May 21, 2015 | Cold Calling

I’ve wondered this for a long time.  Is cold calling to set sales appointments a marketing or sales activity?  Here’s my analysis and conclusion.  What’s yours?

Sales is all about solving problems, often at a personal level (even in B2B Sales).  Let’s say that a potential client needs to streamline business operations to cut costs and meets a company who offers software to accomplish just that.  Now, there’s a real foundation for a sale, not to mention a great conversation about the personal benefits of saving the company money (and becoming a hero, or saving your job, or getting a promotion)!  Conversely, it is virtually impossible to convince a business owner to purchase that cost-cutting software if he sees no need for it – even if a problem really does exist. Why would the owner spend money on something he or she doesn’t think is a problem?

In our business – setting sales appointments for our clients through outbound telephone prospecting – we have the compounded challenge of catching decision makers off-guard in the middle of a busy workday on the telephone. Unless the individual we reach has been considering the service we’re promoting, or has a challenge our client’s product solves, we will not be able to keep the conversation going.

Clients hire us to identify new “leads” for them. A lead is only a nascent sales prospect because during a short phone call, we don’t know enough about the problem that needs solving. Part of the value we provide to our clients is starting to identify and flesh out these problems. Our callers ask decision makers qualifying questions and capture information about their business and needs. In this way we are able to help our clients identify prospects worth pursuing and hand over leads that are most likely to convert into sales.

When our clients follow up, they have some context and can build upon our initial conversation. When the sales person talks to the prospect is when a lead can proceed into the sales process. First, the salesperson needs to delve much deeper into the problem and learn the personal issues at stake of solving or not solving it.  This is virtually impossible on the first cold call, even though sometimes we accomplish this.

For leads that are not ready, our clients can nurture them (or ask VSA to do so), until the time is right.
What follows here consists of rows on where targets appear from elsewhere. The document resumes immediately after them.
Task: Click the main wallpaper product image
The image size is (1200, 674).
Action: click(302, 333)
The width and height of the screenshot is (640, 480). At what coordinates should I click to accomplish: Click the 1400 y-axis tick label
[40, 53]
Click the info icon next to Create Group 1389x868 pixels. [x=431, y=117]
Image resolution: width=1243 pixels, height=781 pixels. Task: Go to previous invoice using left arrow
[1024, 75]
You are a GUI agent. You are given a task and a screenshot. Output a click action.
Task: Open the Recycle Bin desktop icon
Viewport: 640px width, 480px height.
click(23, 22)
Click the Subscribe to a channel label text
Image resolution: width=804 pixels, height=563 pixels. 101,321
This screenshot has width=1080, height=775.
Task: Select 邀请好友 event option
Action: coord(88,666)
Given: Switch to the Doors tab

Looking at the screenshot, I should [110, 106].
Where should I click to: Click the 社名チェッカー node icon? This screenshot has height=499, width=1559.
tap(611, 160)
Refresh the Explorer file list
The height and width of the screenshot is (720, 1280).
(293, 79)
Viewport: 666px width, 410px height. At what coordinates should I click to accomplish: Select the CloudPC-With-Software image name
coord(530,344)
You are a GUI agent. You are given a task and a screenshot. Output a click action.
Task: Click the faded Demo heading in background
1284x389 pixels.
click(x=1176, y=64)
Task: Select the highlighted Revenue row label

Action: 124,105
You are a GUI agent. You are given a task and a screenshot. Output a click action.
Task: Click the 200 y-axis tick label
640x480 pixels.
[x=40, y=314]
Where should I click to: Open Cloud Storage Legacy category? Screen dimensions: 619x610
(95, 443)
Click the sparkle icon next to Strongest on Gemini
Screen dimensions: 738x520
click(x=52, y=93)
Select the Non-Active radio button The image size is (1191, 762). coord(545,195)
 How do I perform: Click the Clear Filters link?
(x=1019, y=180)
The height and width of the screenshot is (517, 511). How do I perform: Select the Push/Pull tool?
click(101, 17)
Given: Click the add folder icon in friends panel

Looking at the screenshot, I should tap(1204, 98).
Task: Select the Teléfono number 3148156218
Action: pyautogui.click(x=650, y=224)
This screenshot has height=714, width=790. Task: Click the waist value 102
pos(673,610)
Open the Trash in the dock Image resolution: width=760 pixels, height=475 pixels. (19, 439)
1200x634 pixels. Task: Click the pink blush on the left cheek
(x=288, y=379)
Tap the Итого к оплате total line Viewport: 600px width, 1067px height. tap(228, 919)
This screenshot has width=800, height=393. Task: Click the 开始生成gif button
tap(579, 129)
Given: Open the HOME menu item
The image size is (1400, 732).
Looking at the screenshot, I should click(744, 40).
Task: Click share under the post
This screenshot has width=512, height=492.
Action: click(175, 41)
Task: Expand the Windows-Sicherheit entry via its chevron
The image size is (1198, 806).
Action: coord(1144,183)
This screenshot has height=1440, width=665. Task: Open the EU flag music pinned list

The first couple calls – when we identify interested and qualified prospects – are really fishing expeditions(a).  I often ask myself, are we performing a marketing or a sales activity?  Recently, I’ve determined that business-to-business calling, especially the initial phase, is really more marketing than sales.  Let’s call it marketing on steroids.  Decision makers raise their hands because they have an interest.  We learn a little bit about their need, but never go into the depth that a sales person focused on that field would.

Of course, you can’t completely separate cold calling and sales. If VSA didn’t make the initial calls, the sales team, not the marketing group, would make them. This puts what we do at the intersection of the sales and marketing processes, but in my opinion still slightly more rooted in marketing.

I’d love to hear more perspectives about this question—is cold calling sales or marketing? It’s something I’ve long pondered and I’m sure there are many opinions and counterpoints to my argument.

(a)About that fishing expedition:  It’s not random.  It’s very targeted fishing, with the right bate, at the right time, when and where the right fish are swimming.